## What is required
Format the text lines of every row below as one numbered list, skipping any blank lines. Leave the pictures out.

Entries taken from a collection

--- START ---

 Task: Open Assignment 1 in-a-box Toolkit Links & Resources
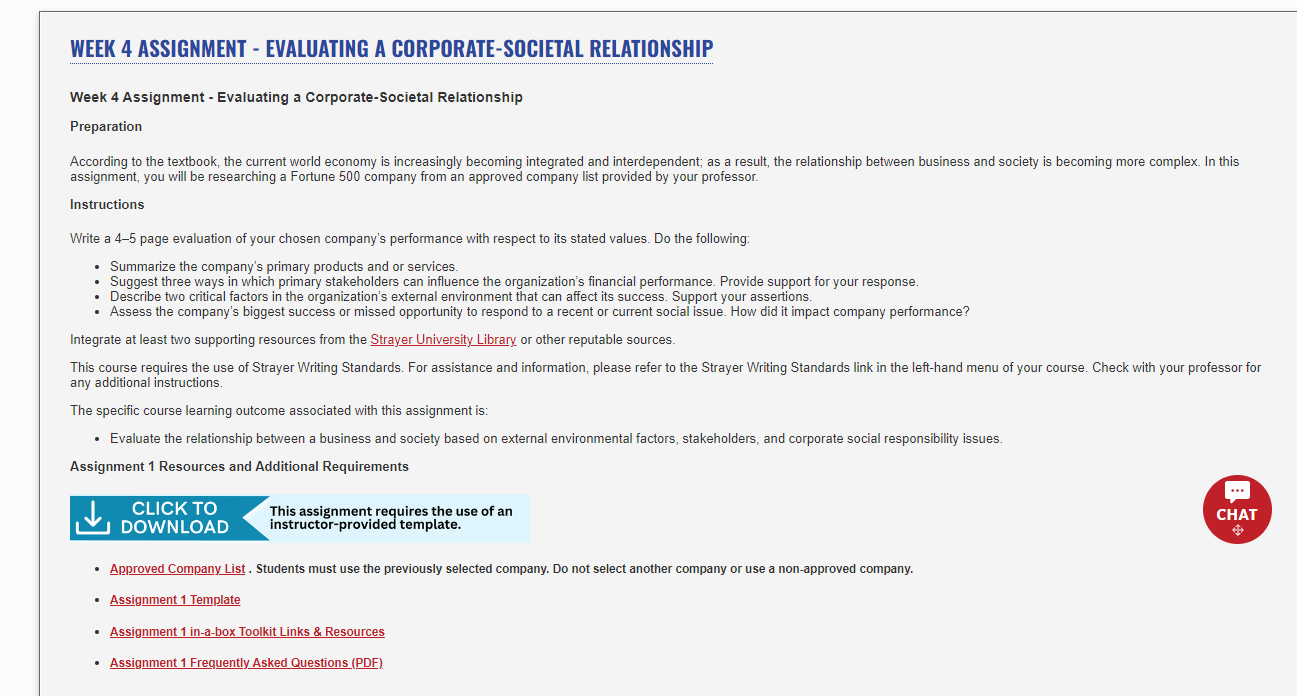(247, 632)
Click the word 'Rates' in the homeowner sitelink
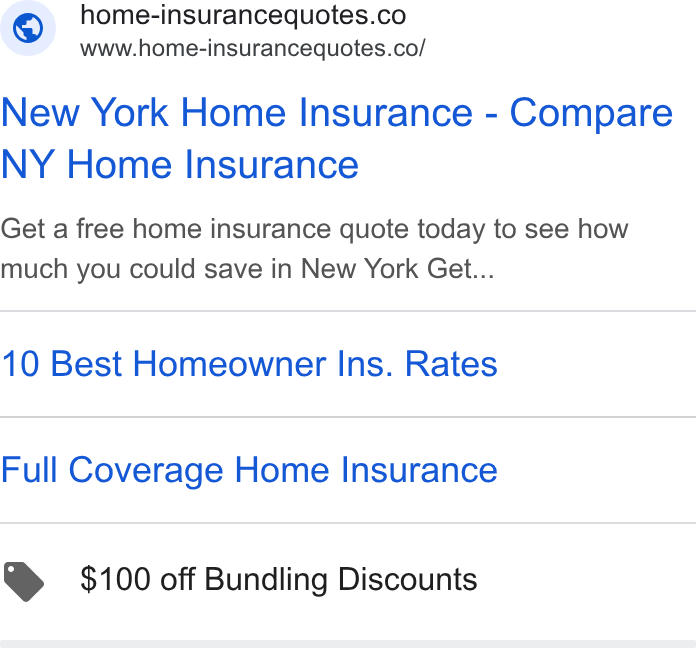The image size is (696, 648). (451, 364)
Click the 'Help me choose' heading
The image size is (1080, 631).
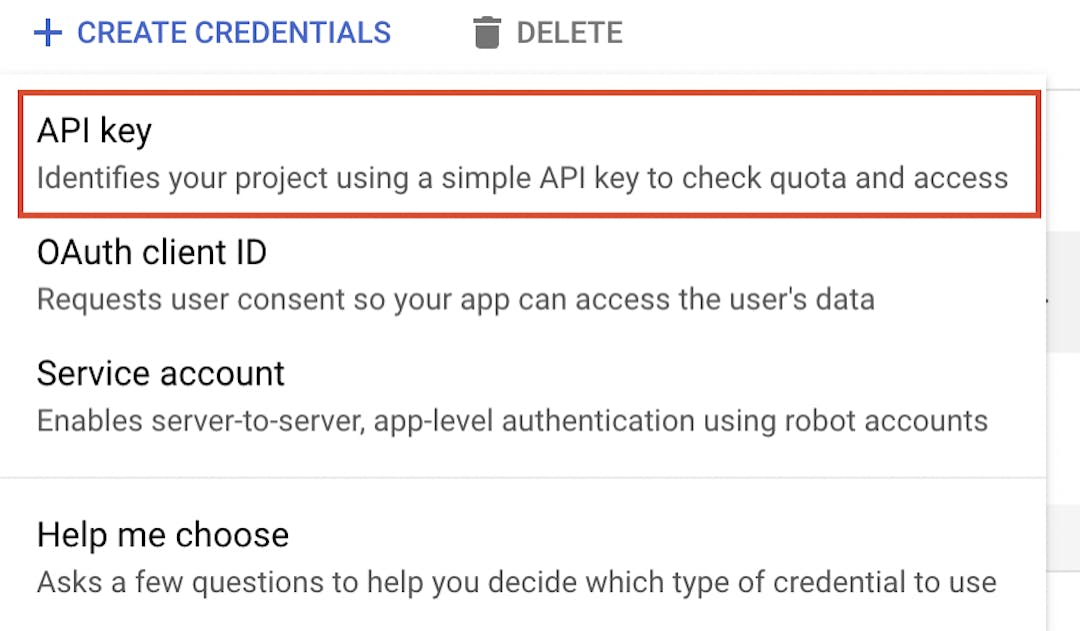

--- END ---

## Task response
1.  Task: Open Assignment 1 in-a-box Toolkit Links & Resources
2. (247, 632)
3. Click the word 'Rates' in the homeowner sitelink
4. The image size is (696, 648). (451, 364)
5. Click the 'Help me choose' heading
6. The image size is (1080, 631).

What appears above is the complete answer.